Aim of the exercise:
The entries are to be reproduced verbatim, and their pictures left out.

Collected data entries
◇ ◇ ◇ ◇
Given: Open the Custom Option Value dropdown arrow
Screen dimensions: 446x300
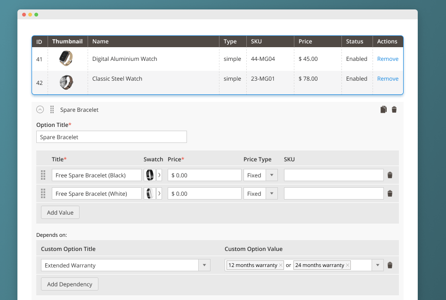Looking at the screenshot, I should 378,265.
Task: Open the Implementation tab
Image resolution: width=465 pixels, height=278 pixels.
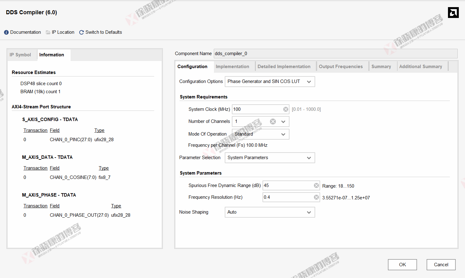Action: click(232, 67)
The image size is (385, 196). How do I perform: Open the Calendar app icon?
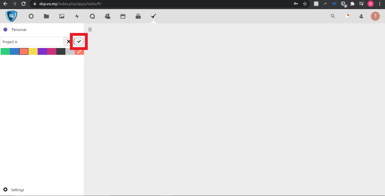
◇ ◇ ◇ ◇
Solution:
Given: Open the Custom Option Value dropdown arrow
Screen dimensions: 446x300
Looking at the screenshot, I should 378,265.
Task: Open the Implementation tab
Image resolution: width=465 pixels, height=278 pixels.
Action: click(232, 67)
The image size is (385, 196). How do I perform: Open the Calendar app icon?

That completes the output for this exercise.